I've been experimenting with rmlint lately, with an eye toward automation. So far things are looking promising, but I have to spend some more time with it. Check it out if you're looking to do things in an automated way.
I find rmlint pretty powerful.
Especially because you can flag original directories, which can be very convenient if you have a master copy/multiple drives.
Check or this page and especially this example:
https://rmlint.readthedocs.io/en/latest/tutorial.html#flagging-original-directories
I don't have a bunch of time atm, christmas, but I just wanted to link you to rmlint
I used this to find duplicates over 60TB, rmlint itself did not delete/modify anything it just output to a bash script/json, that I then scripted around to fit my needs.
Could be useful. Feel free to PM me if you need help writing something, for some reason I like doing stuff like this.
You've reminded me this is something I wanted to figure out again. I'm trying using rmlint on my Solus Linux desktop to search for dupes on a shared folder that's mounted over SMB.

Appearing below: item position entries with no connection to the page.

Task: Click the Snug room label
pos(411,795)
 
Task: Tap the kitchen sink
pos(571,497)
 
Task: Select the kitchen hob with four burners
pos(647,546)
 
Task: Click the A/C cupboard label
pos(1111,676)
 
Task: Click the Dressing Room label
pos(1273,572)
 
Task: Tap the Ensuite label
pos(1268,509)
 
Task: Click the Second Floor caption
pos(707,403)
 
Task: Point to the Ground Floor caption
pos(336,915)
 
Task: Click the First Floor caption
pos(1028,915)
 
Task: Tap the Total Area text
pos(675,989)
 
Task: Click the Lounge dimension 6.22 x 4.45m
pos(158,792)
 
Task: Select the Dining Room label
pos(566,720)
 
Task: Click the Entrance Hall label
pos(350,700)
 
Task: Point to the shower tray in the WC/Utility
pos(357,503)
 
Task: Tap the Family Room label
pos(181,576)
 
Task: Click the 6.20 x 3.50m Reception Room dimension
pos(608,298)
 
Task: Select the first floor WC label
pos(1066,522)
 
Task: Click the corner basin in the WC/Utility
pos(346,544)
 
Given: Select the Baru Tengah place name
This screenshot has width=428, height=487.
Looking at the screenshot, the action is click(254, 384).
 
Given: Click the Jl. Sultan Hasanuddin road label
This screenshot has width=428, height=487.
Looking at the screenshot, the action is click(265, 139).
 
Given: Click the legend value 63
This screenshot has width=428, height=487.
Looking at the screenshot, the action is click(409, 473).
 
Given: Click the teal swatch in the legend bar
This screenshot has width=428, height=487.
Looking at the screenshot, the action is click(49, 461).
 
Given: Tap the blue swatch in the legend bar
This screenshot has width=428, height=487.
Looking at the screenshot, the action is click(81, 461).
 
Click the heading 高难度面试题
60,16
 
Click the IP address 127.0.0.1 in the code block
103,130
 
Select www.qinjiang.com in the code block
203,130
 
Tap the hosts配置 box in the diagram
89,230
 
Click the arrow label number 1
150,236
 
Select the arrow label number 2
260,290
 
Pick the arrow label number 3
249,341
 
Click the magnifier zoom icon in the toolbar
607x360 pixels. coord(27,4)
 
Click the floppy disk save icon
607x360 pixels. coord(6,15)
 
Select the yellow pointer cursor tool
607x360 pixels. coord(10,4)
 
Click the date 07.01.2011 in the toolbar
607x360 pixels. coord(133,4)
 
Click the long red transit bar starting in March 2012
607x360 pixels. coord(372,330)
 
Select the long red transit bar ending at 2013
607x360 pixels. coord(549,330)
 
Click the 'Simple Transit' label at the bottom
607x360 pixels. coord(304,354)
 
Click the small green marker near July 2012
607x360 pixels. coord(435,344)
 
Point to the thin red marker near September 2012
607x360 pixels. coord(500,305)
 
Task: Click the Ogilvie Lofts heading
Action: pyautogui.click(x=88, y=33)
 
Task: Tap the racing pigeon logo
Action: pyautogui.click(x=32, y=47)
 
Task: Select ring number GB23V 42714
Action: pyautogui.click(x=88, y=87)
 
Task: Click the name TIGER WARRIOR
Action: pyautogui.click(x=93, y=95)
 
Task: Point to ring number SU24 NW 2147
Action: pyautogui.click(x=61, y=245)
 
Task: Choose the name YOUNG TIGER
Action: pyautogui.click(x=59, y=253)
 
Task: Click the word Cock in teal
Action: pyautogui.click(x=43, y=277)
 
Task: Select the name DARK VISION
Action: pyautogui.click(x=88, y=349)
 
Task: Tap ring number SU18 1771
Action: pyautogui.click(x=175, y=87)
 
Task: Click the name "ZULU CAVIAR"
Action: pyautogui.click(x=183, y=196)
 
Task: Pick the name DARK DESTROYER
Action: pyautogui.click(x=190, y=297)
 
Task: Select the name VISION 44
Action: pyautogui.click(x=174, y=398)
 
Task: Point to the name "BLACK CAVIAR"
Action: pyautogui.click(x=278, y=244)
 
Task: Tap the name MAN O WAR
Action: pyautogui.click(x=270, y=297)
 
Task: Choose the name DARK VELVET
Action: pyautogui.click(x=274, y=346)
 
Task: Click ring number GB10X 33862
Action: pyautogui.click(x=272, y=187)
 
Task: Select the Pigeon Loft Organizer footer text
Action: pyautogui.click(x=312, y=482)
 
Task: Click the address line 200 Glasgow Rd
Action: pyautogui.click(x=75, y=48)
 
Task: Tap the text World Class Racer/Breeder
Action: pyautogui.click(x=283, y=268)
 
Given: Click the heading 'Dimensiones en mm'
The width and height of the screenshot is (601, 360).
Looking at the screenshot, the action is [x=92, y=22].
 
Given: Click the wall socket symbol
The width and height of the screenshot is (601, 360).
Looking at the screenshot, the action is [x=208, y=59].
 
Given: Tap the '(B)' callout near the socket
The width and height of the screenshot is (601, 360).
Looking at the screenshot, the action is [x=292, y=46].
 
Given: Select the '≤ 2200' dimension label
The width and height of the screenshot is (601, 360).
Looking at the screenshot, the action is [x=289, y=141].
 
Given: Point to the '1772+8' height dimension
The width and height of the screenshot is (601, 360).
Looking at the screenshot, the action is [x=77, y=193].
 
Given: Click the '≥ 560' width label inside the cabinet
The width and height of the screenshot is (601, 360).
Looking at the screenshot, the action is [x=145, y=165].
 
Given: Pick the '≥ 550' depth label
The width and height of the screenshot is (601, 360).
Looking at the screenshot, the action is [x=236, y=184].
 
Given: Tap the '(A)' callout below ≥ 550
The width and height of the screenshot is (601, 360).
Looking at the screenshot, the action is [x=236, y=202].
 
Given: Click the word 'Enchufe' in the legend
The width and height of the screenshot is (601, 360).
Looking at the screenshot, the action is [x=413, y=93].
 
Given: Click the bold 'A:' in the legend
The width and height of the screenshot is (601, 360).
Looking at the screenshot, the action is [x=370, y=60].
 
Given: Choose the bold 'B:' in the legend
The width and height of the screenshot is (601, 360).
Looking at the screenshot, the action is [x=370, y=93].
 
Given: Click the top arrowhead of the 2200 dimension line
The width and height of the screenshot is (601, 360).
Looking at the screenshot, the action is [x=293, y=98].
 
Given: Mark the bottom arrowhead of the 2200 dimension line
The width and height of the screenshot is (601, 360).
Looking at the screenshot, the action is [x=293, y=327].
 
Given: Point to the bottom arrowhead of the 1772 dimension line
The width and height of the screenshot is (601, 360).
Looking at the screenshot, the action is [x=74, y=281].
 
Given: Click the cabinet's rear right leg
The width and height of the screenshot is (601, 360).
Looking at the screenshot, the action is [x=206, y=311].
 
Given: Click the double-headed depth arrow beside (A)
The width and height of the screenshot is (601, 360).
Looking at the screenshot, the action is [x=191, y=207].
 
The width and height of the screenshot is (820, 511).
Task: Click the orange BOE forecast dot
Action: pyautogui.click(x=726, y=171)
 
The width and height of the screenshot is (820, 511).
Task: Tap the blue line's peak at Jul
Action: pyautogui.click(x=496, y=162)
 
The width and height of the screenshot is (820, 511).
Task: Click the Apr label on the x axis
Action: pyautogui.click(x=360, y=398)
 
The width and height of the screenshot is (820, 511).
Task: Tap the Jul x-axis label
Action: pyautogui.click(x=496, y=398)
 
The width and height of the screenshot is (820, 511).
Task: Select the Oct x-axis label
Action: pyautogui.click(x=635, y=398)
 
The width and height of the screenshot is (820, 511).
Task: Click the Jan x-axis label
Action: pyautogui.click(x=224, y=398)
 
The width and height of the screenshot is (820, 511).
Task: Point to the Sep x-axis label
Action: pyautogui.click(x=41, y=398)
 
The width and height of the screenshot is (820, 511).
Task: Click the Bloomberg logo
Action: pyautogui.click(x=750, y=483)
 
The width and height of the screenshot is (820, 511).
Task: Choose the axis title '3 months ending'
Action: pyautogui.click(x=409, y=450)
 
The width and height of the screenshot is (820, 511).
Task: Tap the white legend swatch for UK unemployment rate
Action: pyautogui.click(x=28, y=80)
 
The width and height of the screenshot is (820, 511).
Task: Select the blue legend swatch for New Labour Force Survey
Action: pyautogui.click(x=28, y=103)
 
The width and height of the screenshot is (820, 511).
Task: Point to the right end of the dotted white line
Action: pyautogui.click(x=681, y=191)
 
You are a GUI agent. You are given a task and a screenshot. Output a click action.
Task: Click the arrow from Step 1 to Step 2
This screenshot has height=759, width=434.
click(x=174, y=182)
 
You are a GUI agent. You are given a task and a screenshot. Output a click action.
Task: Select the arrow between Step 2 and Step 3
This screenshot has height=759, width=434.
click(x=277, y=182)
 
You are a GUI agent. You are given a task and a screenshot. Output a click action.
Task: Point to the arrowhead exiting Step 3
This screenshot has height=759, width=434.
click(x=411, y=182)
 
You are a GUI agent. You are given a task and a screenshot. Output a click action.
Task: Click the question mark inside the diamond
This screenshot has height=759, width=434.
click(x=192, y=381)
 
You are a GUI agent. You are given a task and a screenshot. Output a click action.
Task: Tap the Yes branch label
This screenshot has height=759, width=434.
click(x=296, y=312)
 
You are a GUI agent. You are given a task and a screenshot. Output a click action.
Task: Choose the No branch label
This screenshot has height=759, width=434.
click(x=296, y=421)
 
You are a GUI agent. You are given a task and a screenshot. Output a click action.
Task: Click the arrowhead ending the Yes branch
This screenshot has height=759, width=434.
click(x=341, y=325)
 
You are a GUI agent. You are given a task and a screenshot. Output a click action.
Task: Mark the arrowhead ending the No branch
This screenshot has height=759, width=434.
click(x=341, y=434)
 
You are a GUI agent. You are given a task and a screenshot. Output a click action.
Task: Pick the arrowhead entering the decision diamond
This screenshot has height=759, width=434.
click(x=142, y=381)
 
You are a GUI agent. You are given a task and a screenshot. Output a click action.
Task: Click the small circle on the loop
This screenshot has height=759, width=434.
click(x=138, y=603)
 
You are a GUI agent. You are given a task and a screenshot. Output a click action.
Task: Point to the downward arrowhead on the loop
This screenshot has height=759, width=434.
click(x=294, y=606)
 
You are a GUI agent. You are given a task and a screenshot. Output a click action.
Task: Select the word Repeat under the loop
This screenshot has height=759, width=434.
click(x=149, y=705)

I just removed 10tb of dupes last weekend. Well I replaced them with hardlinks. I used rmlint
https://github.com/sahib/rmlint https://rmlint.readthedocs.io/en/latest/tutorial.html
rmlint wont remove anything but it will tell you whats duplicate and you can run it with a crazy amount of options to get what you need. Or just tear apart its output to get what you need.
I had rmlint output to a bash (.sh) script which included hardlinking. After sitting with that file for like 2 days randomly throwing regex searches at it trying to find if it caught something it shouldn't have I ran it and it did exactly what I wanted.
It also outputs a json file you could query to get what you want. First time using it and it was gud.
It's here, it can do (in order starting with what would be best for most users if the filesystem/kernel can do it): clone, reflink, hardlink, symlink.
So I am unsure due to what I suspect are mistypes but it seems like you are trying to insult me? Saying I have not written 5 lines of code? Not sure but it sounds like you are angry. I am not sure why my previous post got you upset but I apologize if it did.
Looking at rmlints docs here. https://rmlint.readthedocs.io/en/latest/ I don't see an option for it to replace duplicate files with symlinks to the original. I could easily be missing it because I only skimmed this page. This was a requirement from OP.
IIRC, the order in which you specify the directories to search defines which file is the “original” and which gets deleted.